Do all writers go through such agonies? To hear them talk and read what they write about their work habits, a lot of them do. Why do we put ourselves through all this? Why do we (I) need to build up a full head of guilt before we can get rolling on a major writing project?

It's infuriating to read the memoirs (in my case, though there are plenty more from Anglophone writers) of how Thomas Mann and Richard Strauss sat down calmly, like bourgeois businessmen at the office, and dispatched their masterpieces. Strauss was so Germanic that if his alloted time for the day ended during, say, the final trio in Der Rosenkavalier, he laid his pen aside and picked up the next morning. So much for inspiration, even in this most inspired music.

Oh well, the human brain is a mysterious thing. I would love to recalibrate mine to be able to write efficiently and cooly like Mann or Strauss. Maybe I've been corrupted by journalistic deadlines. Or maybe I just don't want to write any more books, or put up with the grief that writing them would entail. You do feel pretty good when you finish, though...   

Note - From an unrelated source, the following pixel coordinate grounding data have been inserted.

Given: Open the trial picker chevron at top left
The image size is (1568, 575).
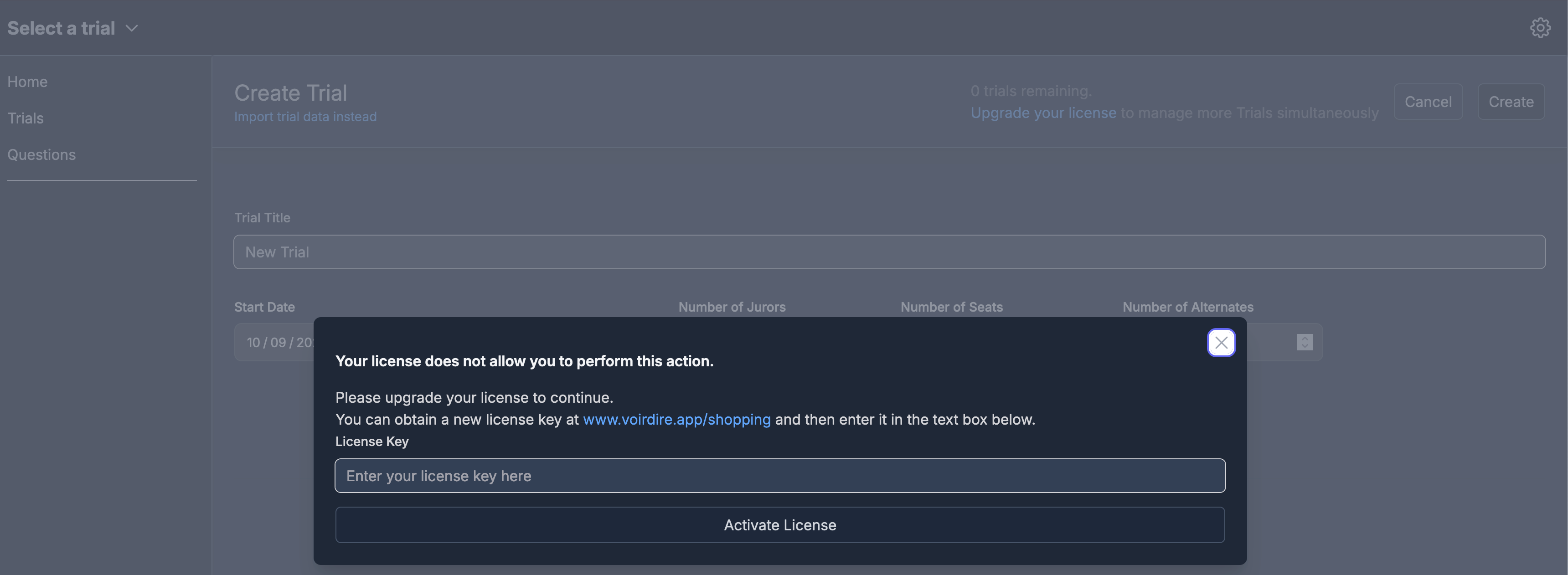Looking at the screenshot, I should pos(131,28).
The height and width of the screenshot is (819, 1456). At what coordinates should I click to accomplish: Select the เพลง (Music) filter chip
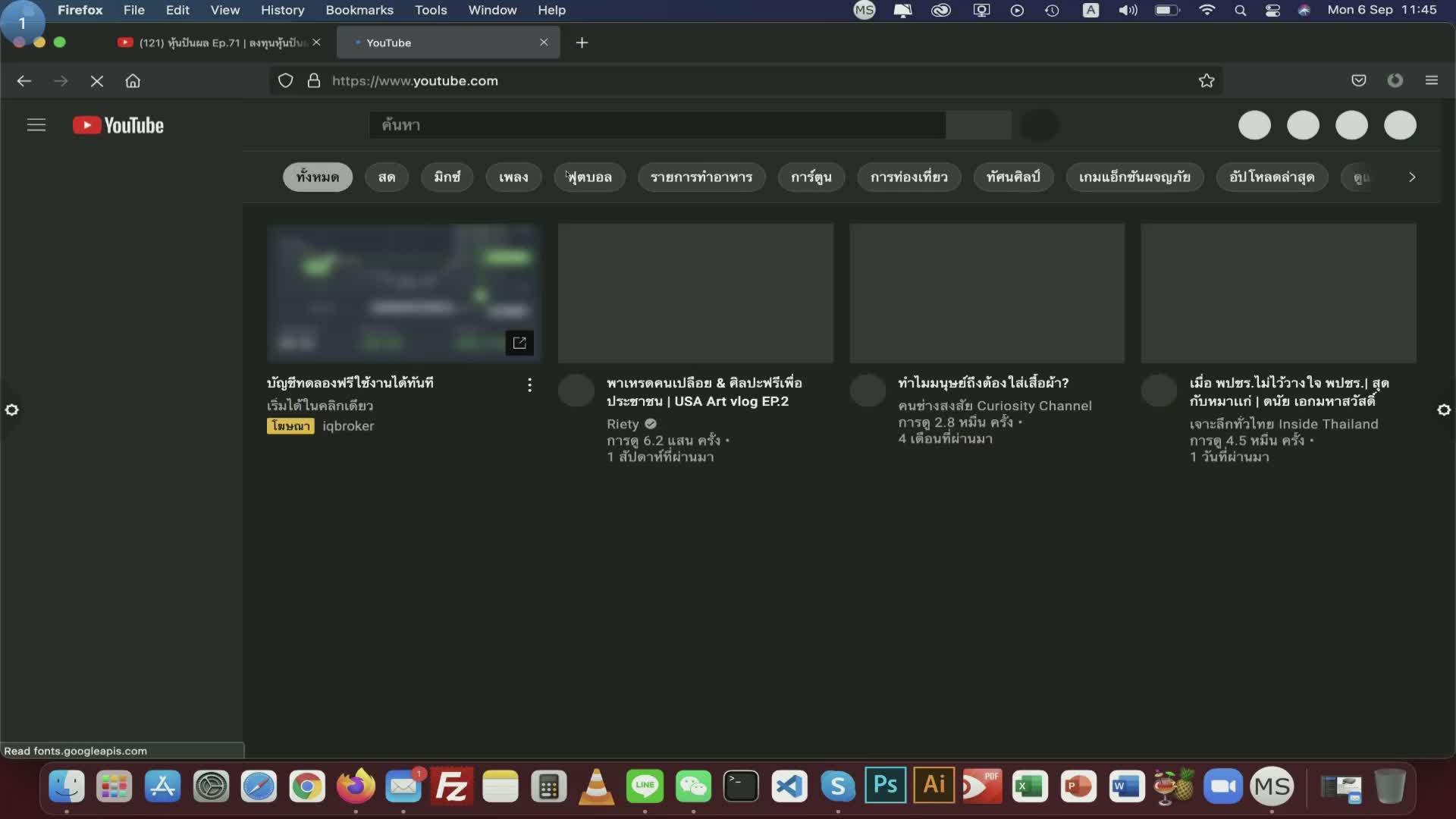pyautogui.click(x=513, y=177)
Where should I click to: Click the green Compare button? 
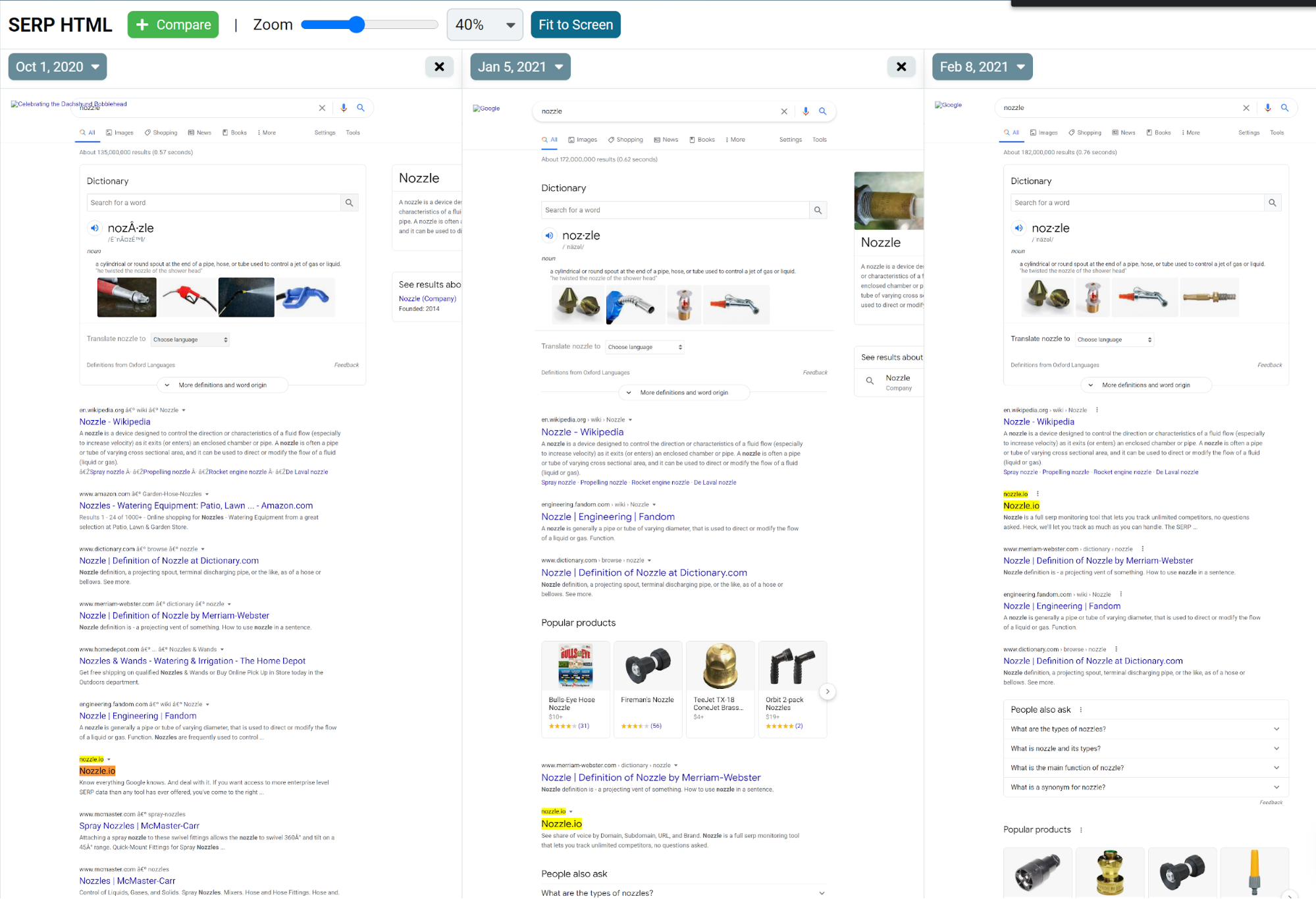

January 13, 2009 2:08 PM | | Comments (2)


Really, John, I just go upstairs, look at books, think, I really ought to read that someday, curse the neighbor's dog, and fly paper airplanes out the window . . .

Miscellaneous Thoughts: I imagine that having an expectatant audience, such as an established writer like Thomas Mann had, would make it easier to write: the knowledge that one's own work is part of an ongoing conversation, part of the surrounding culture. To simply feel as if one is doing writing for self-expression or as part of financial survival can make the process more self-indulgent or less emotionally vital. Writing workshops are often important for young writers in that they provide an audience. As for journalists, delivering the news is an inherent, ongoing goal. Cultural criticsm sometimes seems very important and other times redundant, unnecessary. There are probably as many philosophies about, and methods for, writing as there are writers.